The British Library holds A new March, Six New Minuets, six new Cotillons and two new Country Dances, 3/6, to be had at Longman and Broderip, 26 Cheapside and T. Straights [the engraver] 138 St Martin’s Lane. The BL dates he book ‘1785?’. Longman and Broderip sold musical instruments and were music publishers of repute. From 1785 they published annual collections of Favourite Airs and Opera Dances, making music from the King’s Theatre available for domestic use in piano/violin/flute arrangements. Their customers were King’s Theatre box-holders from whom they collected subscriptions. For a provincial comparison with A New March, etc, the Norwich Mercury advertised annual collections of 12 or 24 country dances at 1/-, rising to 2/- by 1800.
On the title page of A New March is Augustin’s address: 48 Great Marlborough Street (present-day W.1, running east from Regent Street). It was then a smart address; Augustin was doing well. By 1838, Charles Darwin lived in the street and described it as ‘dingy’. Jean-Georges lived at no.40 during his 1787–89 seasons at the King’s Theatre.

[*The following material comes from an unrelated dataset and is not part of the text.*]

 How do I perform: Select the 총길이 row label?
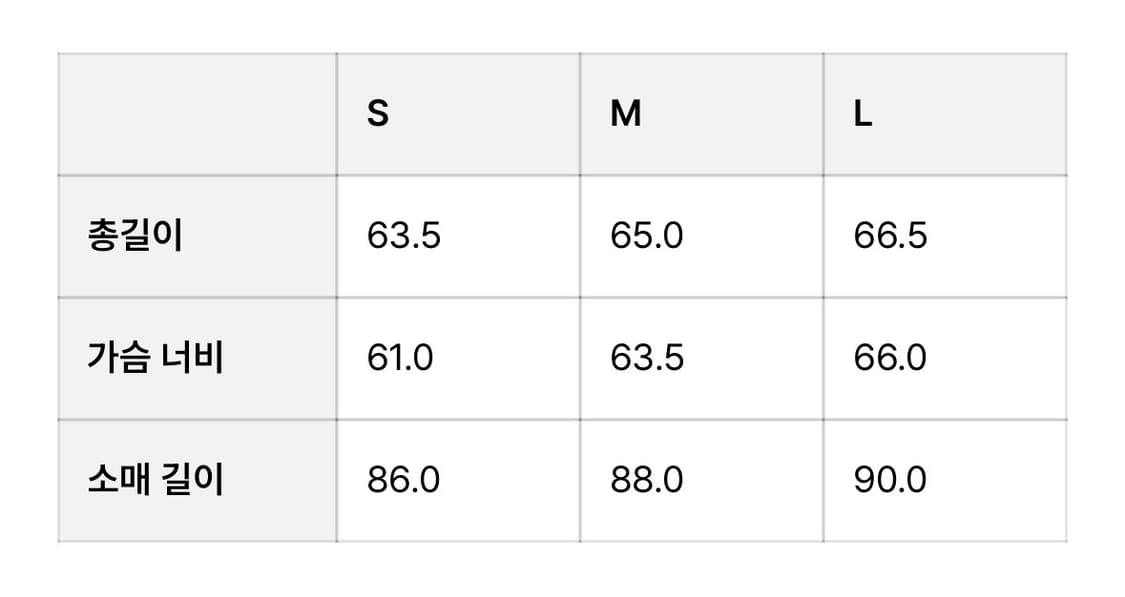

The book contains no dedication; Augustin already had patronage and paid tribute by dedicating dances to his patrons. Nor did he need to finance the book by raising subscriptions.

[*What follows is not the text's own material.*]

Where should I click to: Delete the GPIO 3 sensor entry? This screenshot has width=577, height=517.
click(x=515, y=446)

Some of the music is attributed to two popular composers. Unattributed pieces may be Augustin’s own fiddle tunes or ‘borrowed’. He did not raid his brother’s ballets for this collection. The dances, spelled as printed are:
March: perhaps an entry for a pupils’ ball. The composer, ‘Mr Bartlémon’ was François Hippolyte Bartélemon, of whom, more anon.
Lady F. Finch’s Menuet, music by ‘Kotzwara’ – Frantisek Koczwara, a Bohemian with a lurid reputation.

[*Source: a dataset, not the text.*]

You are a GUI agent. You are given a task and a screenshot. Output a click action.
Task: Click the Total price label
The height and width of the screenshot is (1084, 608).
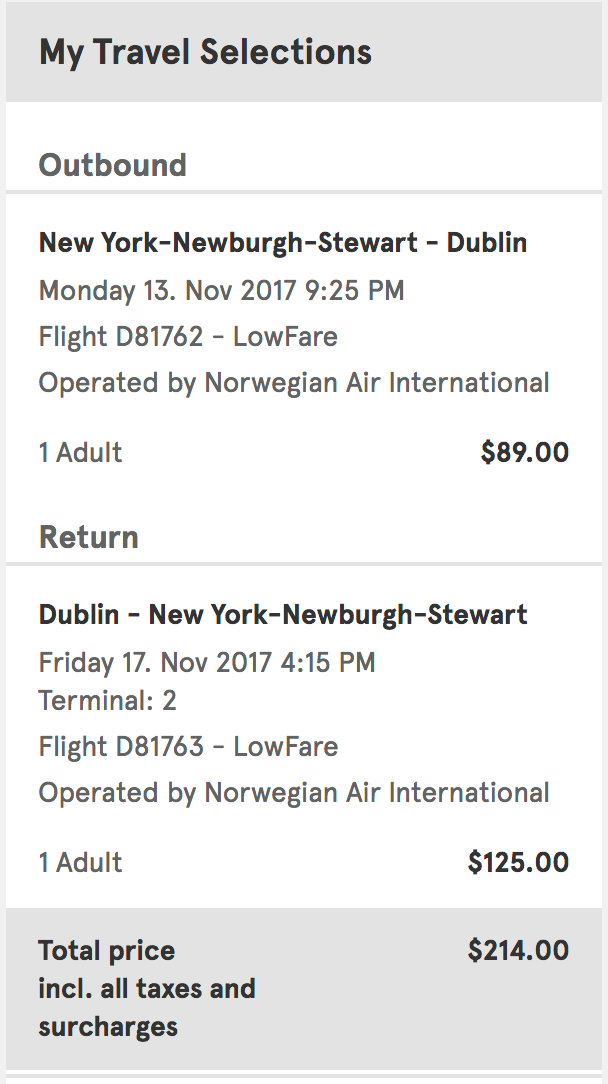pos(107,950)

The Hon. Miss Thynne’s Menuet by Koczwara
Miss Mawbey’s Menuet, unattributed
Lady H Grey’s Menuet, by Koczwara
Miss Haynes’ Menuet, by Koczwara
Mr Noverre’s Menuet, by ‘the most gentlemanly minuet dancer’ as his obituary claimed. The minuets are not notated but composed for the accepted sequence of figures.
The Cotillons are unattributed but notated: La Belle Assemble, Les Jolie Dame, La Jolie Flamande, L’Academie, Avril, Les Delies de Windsor. The titles have been garbled by somebody with poor French. Augustin’s spoken English was never good; cries of ‘Goddem! Goddem!’ indicated that he was lost for a translation.
The county dances are unattributed but notated: Miss Gregg’s Delight and Miss Stevenson’s Fancy.
Miss Thynne, Lady F. Finch and Lady H Grey belong to courtier families. Miss Mawbey was a politician’s daughter. Augustin may also have taught their brothers, but without paying flattering tribute. Les Delices de Windsor – as it should appear – looks as if Augustin was angling for court patronage but in this respect he was not his brother’s equal.
François Bartélemon, b.1741 in Bordeaux, d.1808 in Surrey, was a composer and violinist, and head of a family of musicians. He came to London in 1764, worked at Drury lane, became a friend of Haydn and a member of the Society of French Migrants. He composed operas, burletta and incidental music. He became band-leader and composer at the King’s Theatre in association with Jean-Georges.
Frantisek Koczwara, b.Prague c.1750, d.London 1791, was an itinerant musician who worked in London from c.1776. Like Bartélemon he played in the Concerts of Ancient Music patronised by George III (‘Ancient’, here, means more than 20 years old). In 1754 he composed The Battle of Prague, a popular concert item. He played double bass in the King’s Theatre band. He was not a respectable connection for either of the brothers Noverre; he practised ‘unusual vices’ and died from auto-erotic asphyxiation whilst misbehaving in a brothel. His female accomplice was convicted of murder and hanged.